De concert avec toute cette affaire de liberté d'expression artistique, Poison City fait un très bel hommage à tout le travail dévot qu'accomplissent les éditeurs en lançant des auteurs. On avait vu Bakuman qui en dressait aussi un intéressant portrait, on y voir donc Poison City comme un grand frère spirituel pour cette vision encore peut courante à travers les mangas. Les éditeurs prennent également de gros risques en soutenant des mangakas engagés ou tout simplement des mangakas qui dessinent des choses pouvant heurter la sensibilité du public.
Mais amis lecteurs de mangas, rassurez-vous, Poison City ne se résume pas à un simple pamphlet graphique aussi bon soit-il. Au-delà de la critique aiguë de ce fait de société, Nous retrouvons toute la qualité de dessin à laquelle Tetsuya Tsutsui nous a habitués jusqu'à maintenant, qui ravira les amateurs. Ensuite, Poison City met en place une histoire prenante et originale. Mine de rien, un certain suspense s'installe quant à l'avenir du manga que le héros commence : va-t-il perdurer ? Va-t-il devoir l'abandonner pour en réaliser un autre ? Va-t-il passer par l'auto-publication amateur le cas échéant ?

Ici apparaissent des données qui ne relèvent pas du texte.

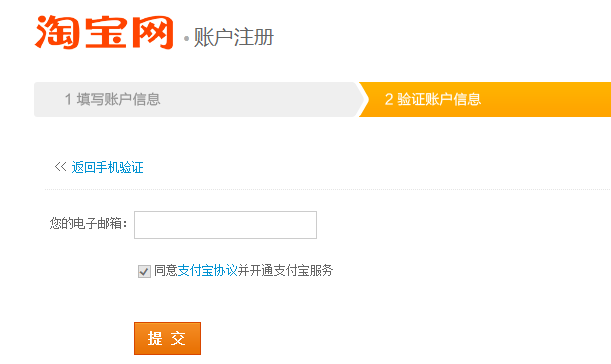Click step number 1 in progress bar
Image resolution: width=611 pixels, height=364 pixels.
68,99
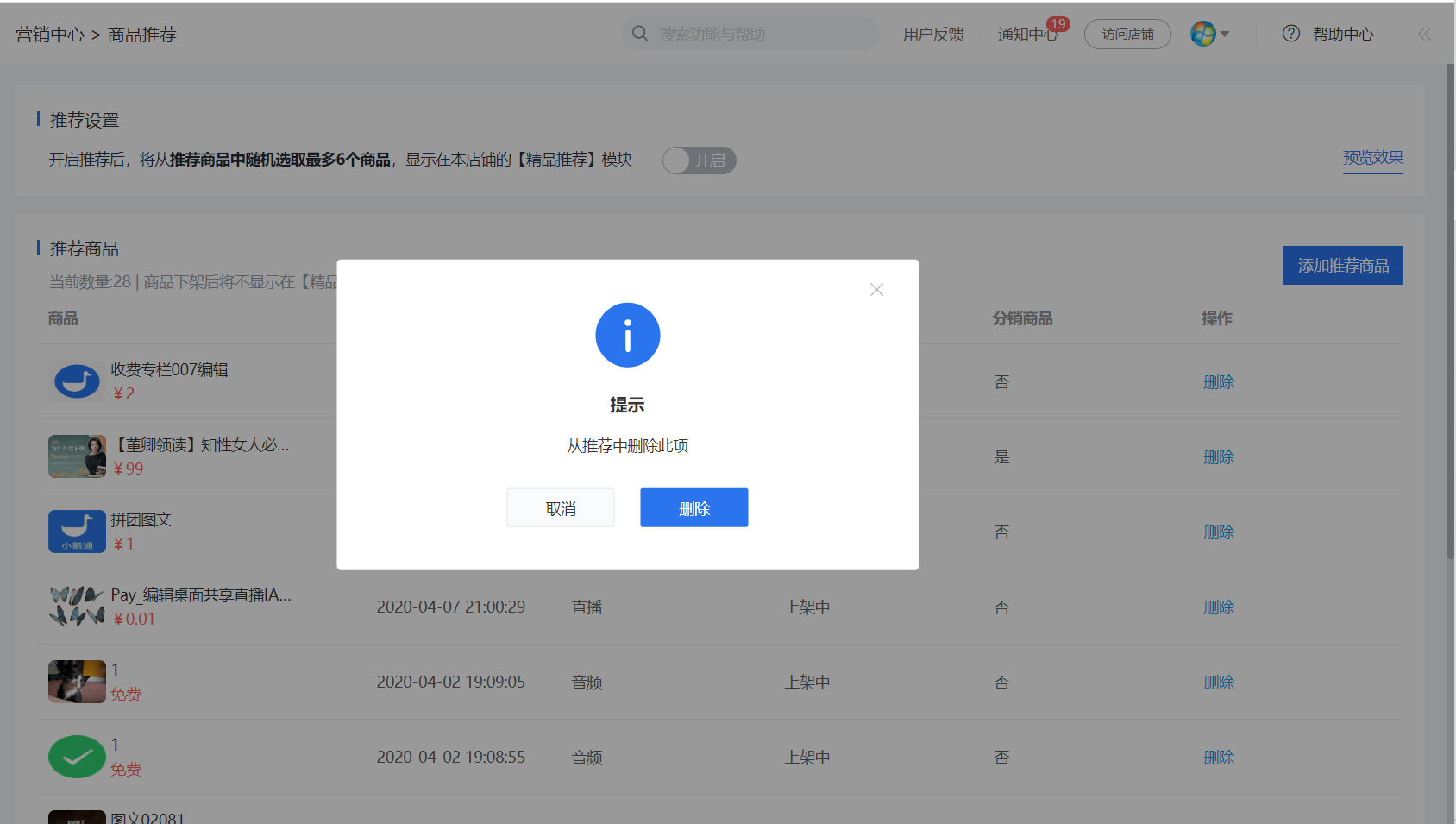Viewport: 1456px width, 824px height.
Task: Click the green checkmark product thumbnail
Action: [x=77, y=757]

Tout cela est rendu très prenant bien sûr grâce à la portée éthique de l'histoire du manga, mais tout autant grâce aux très sympathiques personnages qui offrent chacun un point de vue digne d'attention. Je suis notamment intriguée par la relation entre le héros et son confrère Shingo Matsumoto, l'un réalisant des mangas d'horreur, l'autre des mangas de dénonciations sociales. Deux penchants qui définiraient assez bien l'oeuvre de Tetsuya Tsutsui. Mikio souhaite à tout prix réaliser un manga de qualité en dépit des risques, tandis que Shingo accepte de devenir un exécutant si cela peut contribuer au bien de la société. Ces deux démarches diamétralement opposées manifesteraient-elles d'un dilemme intérieur que l'auteur de Poison City souhaite exprimer ?

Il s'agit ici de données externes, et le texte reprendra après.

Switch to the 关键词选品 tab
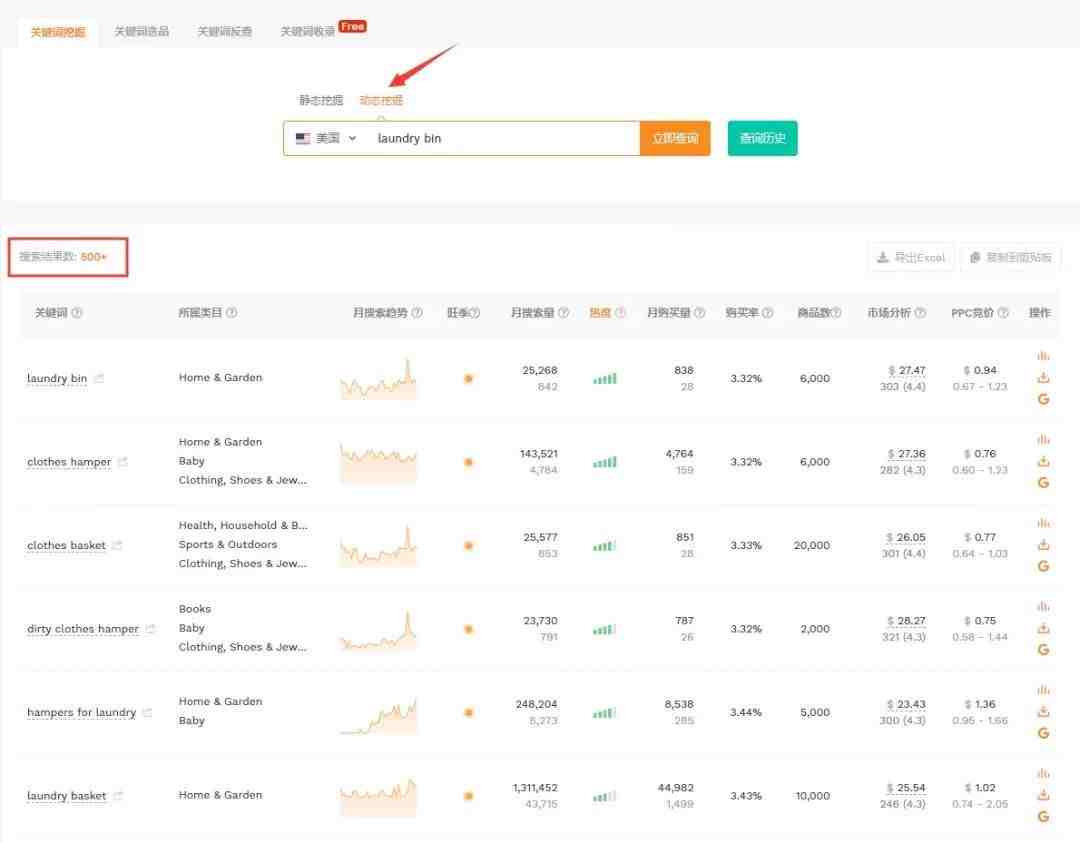This screenshot has width=1080, height=843. tap(141, 32)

N'oublions pas non plus que nous suivons une double-histoire : celle du mangaka Mikio Hibino, mais aussi celle de son manga « Dark Walkers » qui se déroule à travers les planches même de Poison City. Une mise en abîme qui ne manquera pas d'alimenter notre intérêt pour ce manga.
Intelligent, concret et éveillé, Poison City est un manga trop rare comme on aimerait en voir de nombreux autres. J'encourage le plus grand nombre à découvrir ce manga exceptionnel dépeignant un pendant de la gangrène de la société. J'attends la suite de pied ferme.